SET EXERCISE 1: In the Statalist thread on the Sargan-Hansen test and random versus fixed effects, what book is recommended for a good exposition of the FE–RE difference in GMM terms?
SET EXERCISE 2: Continue the Statalist thread on the Sargan-Hansen test and random versus fixed effects, picking up after its final sentence.
Start of QUOTED PASSAGE
Statalist


[Date Prev][Date Next][Thread Prev][Thread Next][Date Index][Thread Index]

Re: st: RE: Sargen-Hansen and instruments--RE vs. FE


From   Steven Archambault <archstevej@gmail.com>
To   statalist@hsphsun2.harvard.edu
Subject   Re: st: RE: Sargen-Hansen and instruments--RE vs. FE
Date   Wed, 12 Aug 2009 10:28:41 -0600

Mark,

Many thanks for  your response, this clears up several questions. Yes,
I meant having a chi sq value that accepts the null that there is no
difference between RE and FE coefficients, implying the efficient RE
model is preferred.

 -Steve

> On Wed, Aug 12, 2009 at 6:44 AM, Schaffer, Mark E <M.E.Schaffer@hw.ac.uk> wrote:
>>
>> Steve,
>>
>> I'm not sure exactly what you mean in your question.  For one thing,
>> rejection of the null means rejection of RE in favour of FE.  But
>> assuming that's just a typo, here's an attempt at a restatement of the
>> question and an answer:
>>
>> 1.  The difference between FE and RE can be stated in GMM terms (see
>> Hayashi's "Econometrics" for a good exposition).  The FE estimator uses
>> only the orthogonality conditions that say the demeaned regressor X is
>> orthogonal to the idiosyncratic term e_ij.  The RE estimator uses these
>> orthogonality conditions, plus the orthogonality conditions that say
>> that the mean of X for the panel unit is orthogonaly to the panel error
>> term u_j.
>>
>> 2.  This is why the FE vs RE test is an overid test.  The RE estimator
>> uses more orthogonality conditions, and so the equation is
>> overidentified.  In the special case of classical iid errors, the
>> Hausman test is numerically the same as the Sargan-Hansen test.
>>
>> 3.  Your question is, what happens if some of the Xs are endogenous and
>> you have some Zs as instruments?  The answer is that the same GMM
>> framework encompasses this.  You remove some of the demeaned Xs from the
>> orthogonality conditions and add some demeaned Zs to the orthogonality
>> conditions, and if you are using an RE estimator, you also remove the
>> panel unit means of the Xs from the orthogonality conditions and add
>> some panel unit means of Zs to them.  (This is the case for the EC2SLS
>> RE estimator - it's a bit different for the G2SLS estimator.  The reason
>> is that the G2SLS using a single quasi-demeaned instrument Z instead of
>> the demeaned Z and panel unit mean Z separately, which is what EC2SLS
>> does.  I think the intuition for EC2SLS is easier to get.)
End of QUOTED PASSAGE
Start of DATA SEGMENT
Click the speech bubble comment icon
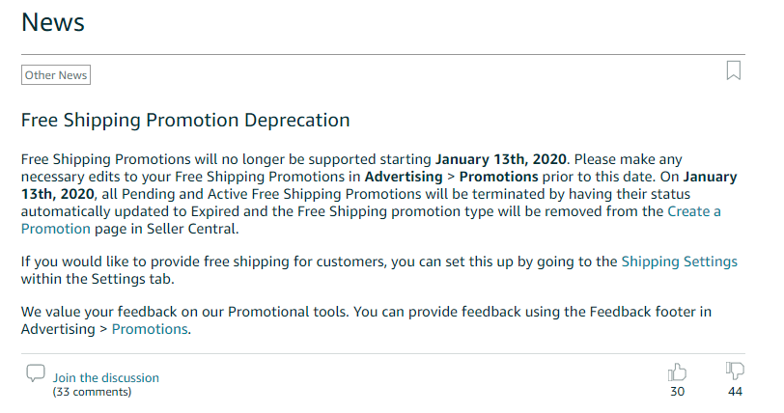Image resolution: width=784 pixels, height=413 pixels. tap(36, 372)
End of DATA SEGMENT
WRITTEN REPLY 1: Hayashi's "Econometrics."

WRITTEN REPLY 2:
>>
>> 4.  If the FE model is overidentified, you'll now have an overid test
>> stat for it that tests the validity of the demeaned Zs as instruments.
>> If you're estimating an RE model, the overid test will test the validity
>> of the demeaned and panel unit means of the Zs and also the panel unit
>> means of the exogenous Xs.
>>
>> 5.  If the overid test with endogenous regressors rejects the RE model,
>> you have a standard GMM problem: which of your orthogonality conditions
>> is invalid?  It could be the demeaned Zs, or the panel unit means of the
>> Xs, or both, or whatever.  In that case, you can do a "GMM distance
>> test" (aka "C test", "Difference-in-Sargan test", etc.) where you
>> compare the Sargan-Hansen test stat (from -xtoverid-) after estimation
>> with and without the orthognality conditions that you think are the
>> likely culprits.  But you have to decide ex ante which are the dubious
>> ones - econometric theory can't tell you.
>>
>> Hope this helps.
>>
>> Yours,
>> Mark
>>
>> Prof. Mark Schaffer FRSE
>> Director, CERT
>> Department of Economics
>> School of Management & Languages
>> Heriot-Watt University, Edinburgh EH14 4AS
>> tel +44-131-451-3494 / fax +44-131-451-3296
>> http://ideas.repec.org/e/psc51.html
>>
>>
>>
>>
>>
>> ________________________________
>>
>>        From: Steven Archambault [mailto:archstevej@gmail.com]
>>        Sent: 12 August 2009 08:50
>>        To: statalist@hsphsun2.harvard.edu; Schaffer, Mark E
>>        Cc: austinnichols@gmail.com; Alfred.Stiglbauer@oenb.at
>>        Subject: Sargen-Hansen and instruments--RE vs. FE
>>
>>
>>        A while back we discussed the use of the Sargen-Hansen test to
>> check if RE was an appropriate analysis to use for panel data. My
>> question now is regarding suspected endogeneity problems. If the
>> Sargen-Hansen statistic is such that you reject the null, in favor of
>> using the RE, does it follow that we do not need to worry about
>> explanatory variables being endogenous? My feeling is yes, here is the
>> logic. If I were to use xtivreg I would call the same over
>> identification test to see if my instruments are valid. So, if the test
>> already rejects before adding instruments, I should not need the
>> instruments.
>>
>>        If I do use instruments, what is then a valid test to determine
>> if RE is an appropriate model to use (over FE)?
>>
>>        Is my question clear?
>>
>>        Thanks,
>>        Steve
>>
>>
>>
>>        On Sat, Jun 27, 2009 at 11:31 AM, Schaffer, Mark E
>> <M.E.Schaffer@hw.ac.uk> wrote:
>>
>>
>>                Steve,
>>
>>                > -----Original Message-----
>>                > From: owner-statalist@hsphsun2.harvard.edu
>>                > [mailto:owner-statalist@hsphsun2.harvard.edu] On
>> Behalf Of
>>                > Steven Archambault
>>                > Sent: 27 June 2009 00:26
>>                > To: statalist@hsphsun2.harvard.edu;
>> austinnichols@gmail.com;
>>                > Alfred.Stiglbauer@oenb.at
>>                > Subject: st: Hausman test for clustered random vs.
>> fixed
>>                > effects (again)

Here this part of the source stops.